Work to do:
• a. Name every entity type that the text on choosing a legal entity for a new business says founders often choose among.
• b. According to the text on choosing a legal entity for a new business, what may individuals use capital losses to offset?
• c. Pick up the text on choosing a legal entity for a new business after its last sentence and keep writing in the same style.

Text:
━━━━━━━━━━━━━━━━━━━━━━━━━━━━━━

By Charles A. Wry, Jr.

Updated April 2011

Founders of a new business generally realize early on that they need to conduct the business through some kind of legal entity to limit their personal liabilities for the debts and obligations the business generates. Often, the three entity types from which the founders must choose are the “C” corporation, the “S” corporation and the limited liability company (or “LLC”). While all three entity types insulate the founders from personal liability, the differences among the three types for tax purposes are substantial. A C corporation, on the one hand, reports and pays tax on its income separately from its owners. The income or loss of an S corporation or LLC, on the other hand, generally is reported by the owners on their personal returns. The choice, therefore, is often tax-driven and requires an analysis of how the founders expect to profit from the business.

The C Corporation

Some Basics. A C corporation reports and pays taxes on its income. Because any income (including gain from an asset sale) that a C corporation distributes to its shareholders is taxable again in the hands of the shareholders, distributed income of a C corporation can be subject to tax at higher effective rates than those applicable to the distributed income of an S corporation or LLC.1 The losses of a C corporation are also reported by the corporation rather than by its shareholders. With limited exceptions, owners report any losses of their investments as capital losses only when they dispose of their shares. Individuals may use capital losses to offset only capital gains and small amounts of ordinary income (and may carry unused capital losses forward but not back).

━━━━━━━━━━━━━━━━━━━━━━━━━━━━━━

Given data:

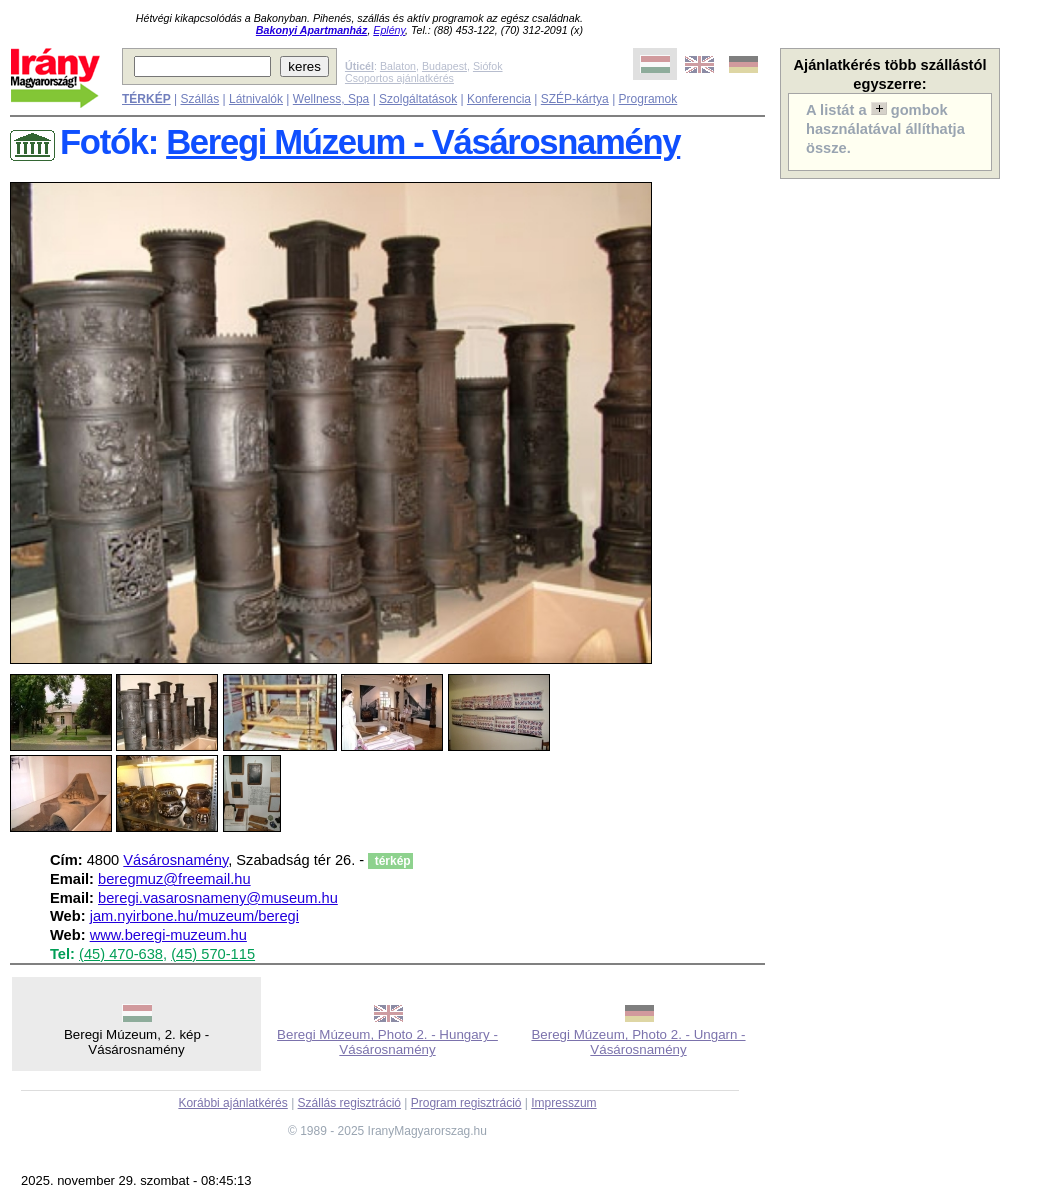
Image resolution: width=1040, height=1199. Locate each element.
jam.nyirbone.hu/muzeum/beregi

━━━━━━━━━━━━━━━━━━━━━━━━━━━━━━

The responses:
• a. The "C" corporation, the "S" corporation, and the limited liability company (LLC).

• b. Only capital gains and small amounts of ordinary income.

• c.
Factors Favoring the C Corporation. While the potential for double taxation is a serious concern, a number of factors may favor the C corporation. Those factors include the following:

When a C Corporation Makes Sense. Founders should consider the C corporation if they intend to grow their business for a public offering or sale by (i) obtaining venture capital financing and (ii) motivating employees and consultants with equity. The primary risk to forming the business as a C corporation is the potential for double taxation if the business becomes a “cash cow” or if an acquiror wants to buy the assets of the business in a taxable transaction. Sometimes, founders of a business with this type of plan want to take a “wait and see” approach to preserve their ability (i) to sell assets without double tax and at individual capital gain rates and (ii) to report early stage losses (subject to applicable “passive activity loss,” “at risk” and other limitations) on their personal returns. The “wait and see” approach may be better served by using an LLC as the interim entity because, among other things, stock received by the founders when they convert their LLC to a C corporation can be qualified small business stock.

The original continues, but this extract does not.